El Instituto Nacional de Sismología, Vulcanología, Meteorología e Hidrología (INSIVUMEH) ha comunicado que el Volcán de Fuego está llevando a cabo una actividad eruptiva intensa, con emisiones constantes de gases, ceniza y lava, así como el descenso de corrientes de densidad piroclástica, uno de los fenómenos más peligrosos vinculados a las erupciones volcánicas.
Según un boletín especial, la erupción se inició el 3 de agosto a las 08:30 horas, alcanzando su fase más crítica alrededor de las 23:00 horas, por lo que las autoridades llevan a cabo un monitoreo continuo de la evolución del coloso.
Las observaciones realizadas a través de cámaras y personal en terreno han confirmado el descenso de flujos piroclásticos por las barrancas Ceniza y Seca, mientras que la columna eruptiva sigue expulsando abundante ceniza, la cual puede alcanzar una altura de 22 mil 966 pies y dispersarse hasta 120 kilómetros hacia el oeste y noroeste.
El INSIVUMEH ha alertado que no se descarta que nuevos flujos piroclásticos recorran entre cinco y siete kilómetros por diversas barrancas del volcán, lo que representa una amenaza para las comunidades vecinas, especialmente aquellas situadas en el flanco suroeste.

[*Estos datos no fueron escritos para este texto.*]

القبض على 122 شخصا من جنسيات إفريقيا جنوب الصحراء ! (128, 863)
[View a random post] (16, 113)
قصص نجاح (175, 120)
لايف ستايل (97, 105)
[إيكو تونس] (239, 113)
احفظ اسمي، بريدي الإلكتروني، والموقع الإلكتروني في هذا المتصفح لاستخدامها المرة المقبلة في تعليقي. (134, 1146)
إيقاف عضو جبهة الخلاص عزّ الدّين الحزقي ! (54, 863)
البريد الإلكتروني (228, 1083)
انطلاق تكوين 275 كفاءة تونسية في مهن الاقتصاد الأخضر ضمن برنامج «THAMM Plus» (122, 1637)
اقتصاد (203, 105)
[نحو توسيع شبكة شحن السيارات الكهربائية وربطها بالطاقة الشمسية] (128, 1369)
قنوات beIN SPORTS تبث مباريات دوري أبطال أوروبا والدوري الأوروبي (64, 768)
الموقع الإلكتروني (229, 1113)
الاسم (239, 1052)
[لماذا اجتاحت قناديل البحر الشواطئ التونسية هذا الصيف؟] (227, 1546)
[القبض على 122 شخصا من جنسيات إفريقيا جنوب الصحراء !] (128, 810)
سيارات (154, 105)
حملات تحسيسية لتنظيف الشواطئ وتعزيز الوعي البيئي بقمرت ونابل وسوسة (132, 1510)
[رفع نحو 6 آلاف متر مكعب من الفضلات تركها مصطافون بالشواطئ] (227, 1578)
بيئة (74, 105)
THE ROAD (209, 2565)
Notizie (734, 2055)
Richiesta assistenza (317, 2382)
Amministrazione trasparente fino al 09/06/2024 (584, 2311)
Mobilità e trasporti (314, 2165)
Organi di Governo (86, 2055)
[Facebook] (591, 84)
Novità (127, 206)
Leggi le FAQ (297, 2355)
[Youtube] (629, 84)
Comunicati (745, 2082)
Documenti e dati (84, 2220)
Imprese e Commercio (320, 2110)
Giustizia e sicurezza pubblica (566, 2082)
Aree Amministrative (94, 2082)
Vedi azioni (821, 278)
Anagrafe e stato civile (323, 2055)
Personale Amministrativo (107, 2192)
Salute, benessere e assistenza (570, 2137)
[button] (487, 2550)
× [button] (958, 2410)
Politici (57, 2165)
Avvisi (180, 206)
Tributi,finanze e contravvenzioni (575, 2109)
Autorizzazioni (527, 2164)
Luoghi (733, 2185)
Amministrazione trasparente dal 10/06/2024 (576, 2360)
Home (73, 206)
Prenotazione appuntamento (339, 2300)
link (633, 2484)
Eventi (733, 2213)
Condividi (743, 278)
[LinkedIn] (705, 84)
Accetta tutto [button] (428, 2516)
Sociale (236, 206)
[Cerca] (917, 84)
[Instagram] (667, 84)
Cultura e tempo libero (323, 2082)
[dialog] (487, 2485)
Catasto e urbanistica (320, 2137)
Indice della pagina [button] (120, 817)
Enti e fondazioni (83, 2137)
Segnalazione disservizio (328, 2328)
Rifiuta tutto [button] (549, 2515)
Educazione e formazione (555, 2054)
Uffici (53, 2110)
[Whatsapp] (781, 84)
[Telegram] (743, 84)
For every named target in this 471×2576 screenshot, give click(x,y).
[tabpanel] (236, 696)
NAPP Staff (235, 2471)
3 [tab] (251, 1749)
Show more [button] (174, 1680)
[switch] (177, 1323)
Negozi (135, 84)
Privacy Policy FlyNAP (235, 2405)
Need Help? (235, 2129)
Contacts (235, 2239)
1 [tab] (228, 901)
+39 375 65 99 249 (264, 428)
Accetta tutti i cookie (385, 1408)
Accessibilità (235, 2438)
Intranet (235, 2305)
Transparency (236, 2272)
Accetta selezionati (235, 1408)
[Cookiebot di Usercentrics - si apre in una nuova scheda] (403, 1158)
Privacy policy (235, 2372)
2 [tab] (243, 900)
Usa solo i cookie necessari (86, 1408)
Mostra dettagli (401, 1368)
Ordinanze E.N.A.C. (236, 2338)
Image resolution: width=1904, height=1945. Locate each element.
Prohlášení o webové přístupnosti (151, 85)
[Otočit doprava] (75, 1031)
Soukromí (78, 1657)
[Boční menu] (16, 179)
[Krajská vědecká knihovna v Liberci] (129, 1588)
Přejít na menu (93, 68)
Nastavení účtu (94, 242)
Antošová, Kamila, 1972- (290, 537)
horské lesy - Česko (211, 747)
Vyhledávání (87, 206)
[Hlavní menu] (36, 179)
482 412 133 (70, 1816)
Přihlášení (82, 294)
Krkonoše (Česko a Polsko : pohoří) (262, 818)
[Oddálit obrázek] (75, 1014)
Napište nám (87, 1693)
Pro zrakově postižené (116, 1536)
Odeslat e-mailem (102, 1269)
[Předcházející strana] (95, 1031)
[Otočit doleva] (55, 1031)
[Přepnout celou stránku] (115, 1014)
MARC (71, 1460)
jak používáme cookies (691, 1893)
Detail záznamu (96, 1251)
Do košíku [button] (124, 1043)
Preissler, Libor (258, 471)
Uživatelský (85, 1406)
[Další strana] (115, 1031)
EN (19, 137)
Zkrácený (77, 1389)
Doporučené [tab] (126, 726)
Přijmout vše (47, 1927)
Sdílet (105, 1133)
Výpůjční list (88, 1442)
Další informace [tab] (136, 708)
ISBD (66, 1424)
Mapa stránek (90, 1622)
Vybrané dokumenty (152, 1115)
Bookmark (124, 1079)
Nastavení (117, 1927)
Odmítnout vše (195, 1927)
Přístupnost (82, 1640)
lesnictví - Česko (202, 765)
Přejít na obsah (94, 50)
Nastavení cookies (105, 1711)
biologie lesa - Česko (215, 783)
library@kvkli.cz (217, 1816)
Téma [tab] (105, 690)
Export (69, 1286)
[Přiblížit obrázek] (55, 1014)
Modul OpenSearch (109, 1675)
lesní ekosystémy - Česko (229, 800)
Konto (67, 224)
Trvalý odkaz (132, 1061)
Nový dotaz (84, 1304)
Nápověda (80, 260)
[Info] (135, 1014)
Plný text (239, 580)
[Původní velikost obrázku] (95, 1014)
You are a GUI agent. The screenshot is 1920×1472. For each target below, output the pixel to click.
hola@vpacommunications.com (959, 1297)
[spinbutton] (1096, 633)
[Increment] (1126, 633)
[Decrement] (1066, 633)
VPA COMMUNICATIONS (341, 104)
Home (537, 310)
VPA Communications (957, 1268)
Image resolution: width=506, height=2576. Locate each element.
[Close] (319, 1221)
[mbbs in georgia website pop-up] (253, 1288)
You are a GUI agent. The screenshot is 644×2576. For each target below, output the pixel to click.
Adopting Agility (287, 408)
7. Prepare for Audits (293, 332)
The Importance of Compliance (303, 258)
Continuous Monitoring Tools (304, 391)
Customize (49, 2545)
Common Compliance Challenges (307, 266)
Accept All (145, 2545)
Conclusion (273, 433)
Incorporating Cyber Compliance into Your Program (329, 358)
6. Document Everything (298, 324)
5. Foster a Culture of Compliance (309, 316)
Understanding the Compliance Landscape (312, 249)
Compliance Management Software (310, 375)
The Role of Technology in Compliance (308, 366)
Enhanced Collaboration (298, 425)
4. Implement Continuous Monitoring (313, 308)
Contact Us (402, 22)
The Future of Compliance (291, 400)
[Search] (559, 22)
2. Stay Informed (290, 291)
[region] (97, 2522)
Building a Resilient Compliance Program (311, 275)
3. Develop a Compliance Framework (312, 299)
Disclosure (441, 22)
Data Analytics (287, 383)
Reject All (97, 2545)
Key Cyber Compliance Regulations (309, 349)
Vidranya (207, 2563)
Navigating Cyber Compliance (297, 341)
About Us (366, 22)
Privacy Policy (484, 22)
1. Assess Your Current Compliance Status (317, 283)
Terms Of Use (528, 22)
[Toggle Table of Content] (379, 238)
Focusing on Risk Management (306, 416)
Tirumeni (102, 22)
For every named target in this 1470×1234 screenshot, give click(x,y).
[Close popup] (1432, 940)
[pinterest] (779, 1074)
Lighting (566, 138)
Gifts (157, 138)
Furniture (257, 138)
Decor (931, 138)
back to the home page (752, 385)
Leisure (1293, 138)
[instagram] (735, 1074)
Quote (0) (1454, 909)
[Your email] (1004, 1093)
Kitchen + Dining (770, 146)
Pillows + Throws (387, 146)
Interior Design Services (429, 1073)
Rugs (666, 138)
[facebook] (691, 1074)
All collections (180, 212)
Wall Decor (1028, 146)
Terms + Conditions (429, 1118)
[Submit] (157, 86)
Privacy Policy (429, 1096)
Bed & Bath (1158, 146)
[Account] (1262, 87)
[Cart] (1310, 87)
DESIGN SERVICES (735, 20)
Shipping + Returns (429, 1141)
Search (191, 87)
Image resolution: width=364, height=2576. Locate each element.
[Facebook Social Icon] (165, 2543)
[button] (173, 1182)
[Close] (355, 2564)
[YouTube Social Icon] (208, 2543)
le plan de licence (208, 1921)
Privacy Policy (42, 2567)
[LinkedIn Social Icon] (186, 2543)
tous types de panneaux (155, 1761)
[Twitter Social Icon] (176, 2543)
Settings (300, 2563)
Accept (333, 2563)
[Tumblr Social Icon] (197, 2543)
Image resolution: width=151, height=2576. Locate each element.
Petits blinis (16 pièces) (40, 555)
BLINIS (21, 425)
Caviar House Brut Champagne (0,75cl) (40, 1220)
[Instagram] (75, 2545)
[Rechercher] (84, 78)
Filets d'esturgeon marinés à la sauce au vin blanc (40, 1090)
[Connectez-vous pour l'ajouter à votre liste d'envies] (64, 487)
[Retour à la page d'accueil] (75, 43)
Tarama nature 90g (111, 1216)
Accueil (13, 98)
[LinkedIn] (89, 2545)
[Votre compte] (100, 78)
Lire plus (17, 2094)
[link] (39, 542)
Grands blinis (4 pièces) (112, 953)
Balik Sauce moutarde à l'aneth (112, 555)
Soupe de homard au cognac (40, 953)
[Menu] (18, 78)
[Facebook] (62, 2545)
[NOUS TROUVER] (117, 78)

Adicionalmente, debido a las lluvias previstas por el paso de una onda del este, existe el riesgo de que se generen lahares —corrientes de lodo y escombros volcánicos— en las barrancas Seca y Ceniza, lo que podría aumentar el peligro para las poblaciones de la región.
Frente a esta situación, las autoridades han recomendado fortalecer los planes de respuesta en municipios como San Pedro Yepocapa, Escuintla y Alotenango, mantener a las comunidades cercanas al volcán informadas y extremar precauciones en las operaciones aéreas debido a la dispersión de ceniza.
Asimismo, el Parque Nacional Volcán de Acatenango ha indicado que el acceso a los volcanes Acatenango y de Fuego permanecerá restringido hasta nuevo aviso, como medida preventiva para salvaguardar a turistas y guías locales.
El INSIVUMEH ha señalado que seguirá monitoreando la actividad del Volcán de Fuego mediante sensores sísmicos, cámaras y observaciones en el campo, y emitirá nuevos boletines si las condiciones eruptivas cambian.